TM: And Tracy wrote things down in your Michelin Guide.

GC: Yeah, she did. And she had a journal. I think she had more journals than I was able to find. I found the one for our last trip to Paris. I thought there were others and I couldn’t find them. I don’t torture myself too much, but before I left at the end of 2018, I cleaned out my storage unit and gave it up so I wouldn’t have to pay while I was gone, and I’m worried that in the midst of throwing things out I threw some things out I shouldn’t have. But I don’t know.

TM: I think my favorite passage in the book is when you go into the Church of Saint-Eustache in Paris and feel an emptiness and understand that Tracy is somewhere in the emptiness. Did that type of thing ever occur to you in those big spaces before Tracy passed away?

GC: No, Tracy was more religious than I was or am. But after she died, in Paris I would sometimes find myself getting up and going to a mass on Sunday morning.

TM: Was that weird? Like, “What am I doing?”

GC: Yeah, I never do it here in Austin. I never go to mass or church. I might, but basically I don’t. Tracy and I had gone into churches in Paris and looked around. We did not ever go into Saint-Eustache. Nonetheless, I think I knew it was the kind of thing that she would have liked. I really liked it. It was a very high mass. There were seven priests and there was all sorts of to-do and the biggest organ in France, they say. So it was quite an event. And I was there, thinking about the great beyond and the great beings and [Tracy’s presence] just came in without me even thinking about it. That was just part of the experience somehow. That wasn’t what I was there for. I don’t know what I was there for, except that I liked it.

TM: There’s this theme of reinventing yourself in another place that you touch on throughout. You wrote that at some point you may have felt “like an imposter myself, as if I simply disappeared from my former life and reappeared in Paris under the same name but as a different person who is leading a different life and does not have a past.” Even if you started out feeling like an imposter, I imagine you did eventually become a different person.

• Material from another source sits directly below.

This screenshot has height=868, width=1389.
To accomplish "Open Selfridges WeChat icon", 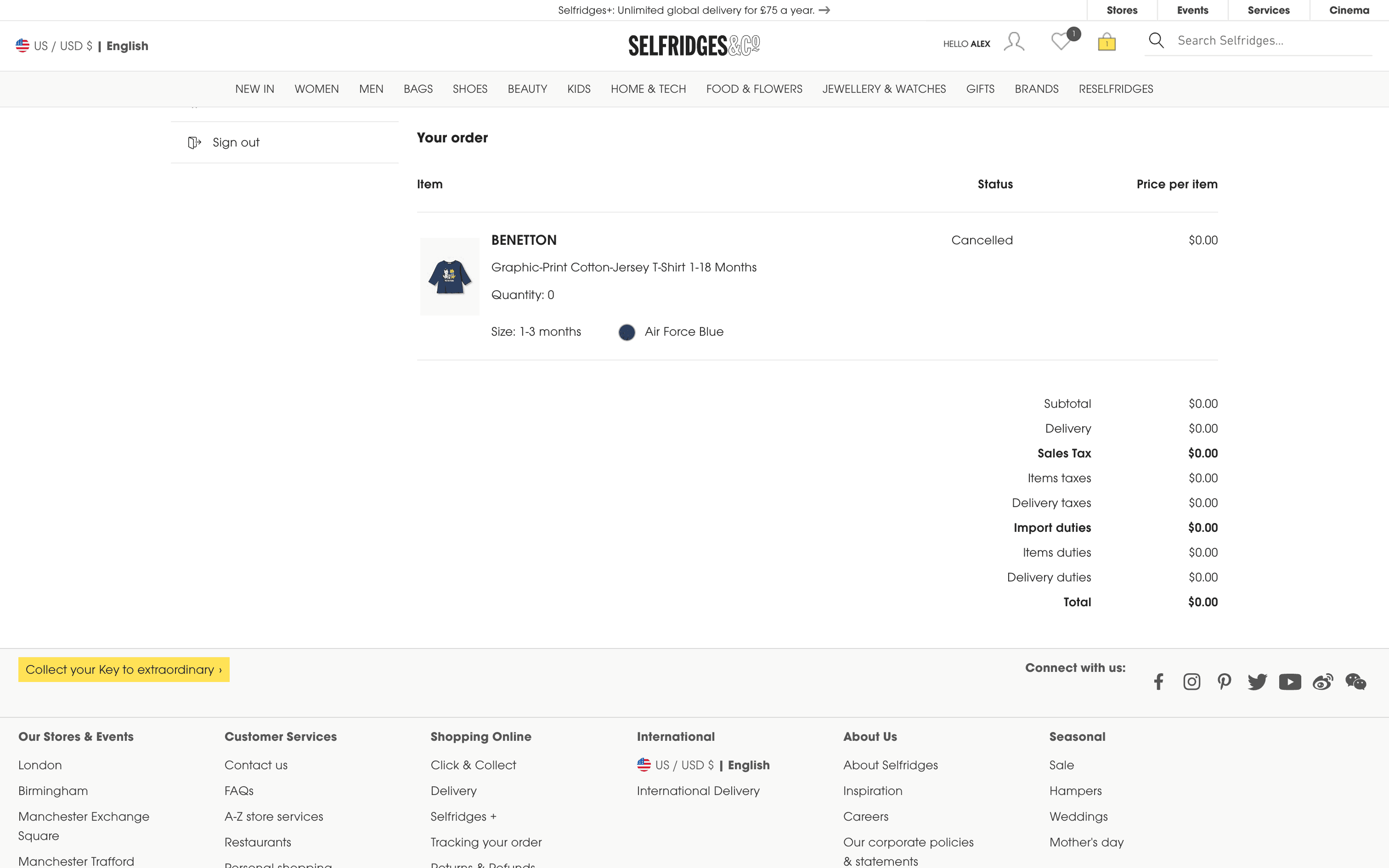I will tap(1356, 682).
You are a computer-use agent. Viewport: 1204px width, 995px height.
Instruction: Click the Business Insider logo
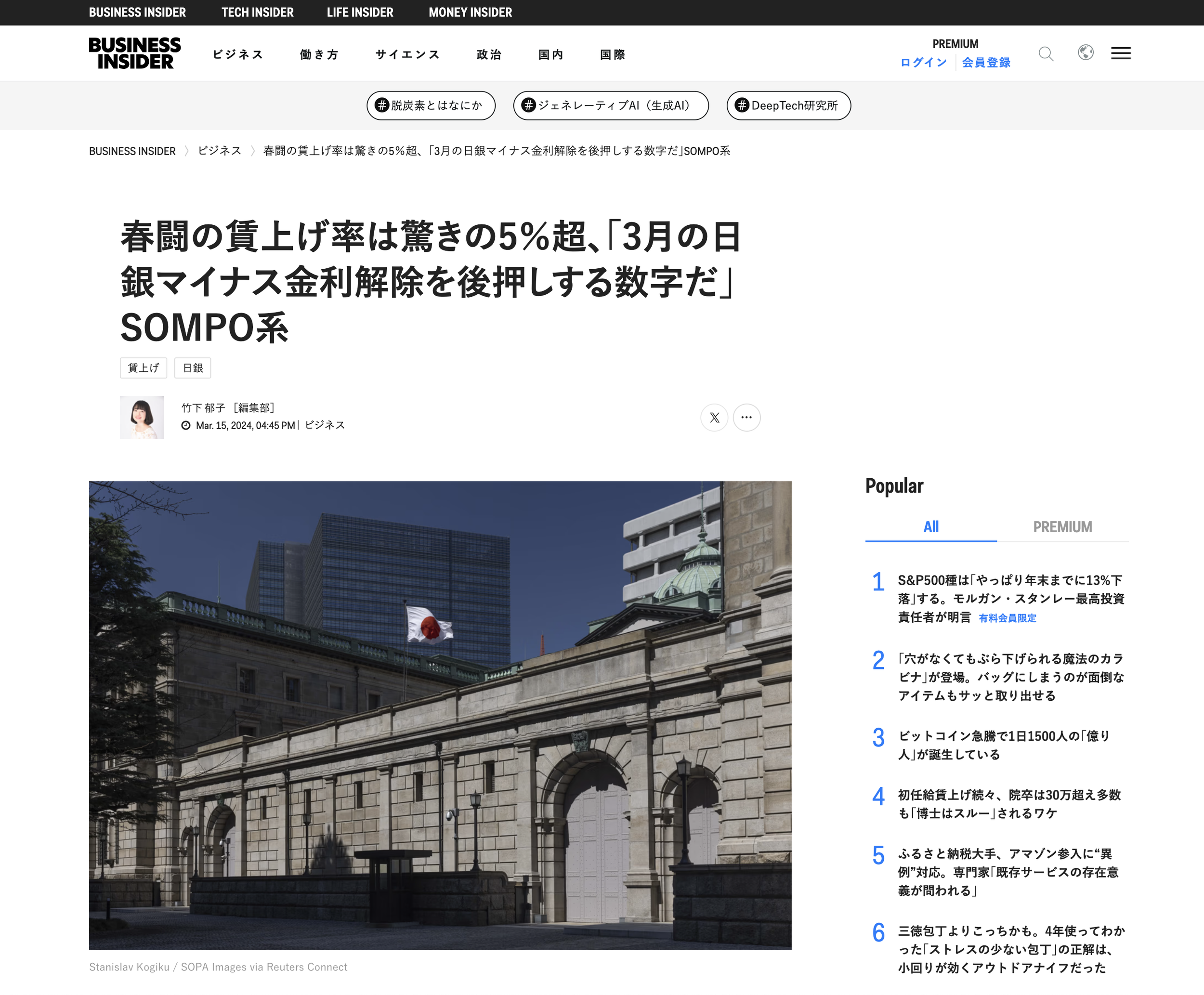pos(135,53)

GC: Yeah, in some ways it’s true. You have to communicate in a different language, which in itself is a separation from your past and an invention of your future. I don’t feel like I was running from anything. But yeah, when I was there, that was one of the things that I kind of realized: that I’m different. I don’t have a past in Paris, really. Nobody knew who I was at all. Every now and then someone would ask me about myself, like the grocer or the Algerian man across the street, which is very sweet, I thought.

TM: Is there a difference between you here and you there?

GC: Even though we were just talking about being a different person, I guess “no” is the answer because by now I feel really at home there. I know the places that I like and I know areas I would like to go see that I haven’t. I feel very comfortable in Paris now. And I’ll note one little thing: I didn’t have a car and I didn’t need a car. I didn’t want a car. If I went to the grocery store, I’d walk over—and not to one across the street. It was a very nice walk. Everything seemed to take less time and be less trouble because you could walk there. You didn’t have to get in, drive, park.

TM: That’s one of my favorite themes in the book: the wandering.

GC: The important thing is to walk without a goal. Often, you think, “Okay, I’m going to go to the Louvre today.” That’s a goal. But a lot of times I’d just walk out, see where things lead. You can’t let expectations get in the way of what actually occurs. You just take what comes and then make of it what you can. And you might find real joy. Sometimes I would give myself little things. For instance, on a street not far from my apartment, there were three or four bookstores on every block—used and rare bookstores. And so one day, I went into every single one and tried to chat up the owner a little bit. Some were quite receptive and some couldn’t be bothered. I looked at what books they had, and there were real differences because the books they had were the taste of the owner, to a degree. That was really fun. There were times when I made a little plan, so to speak. But more often than not, I just went.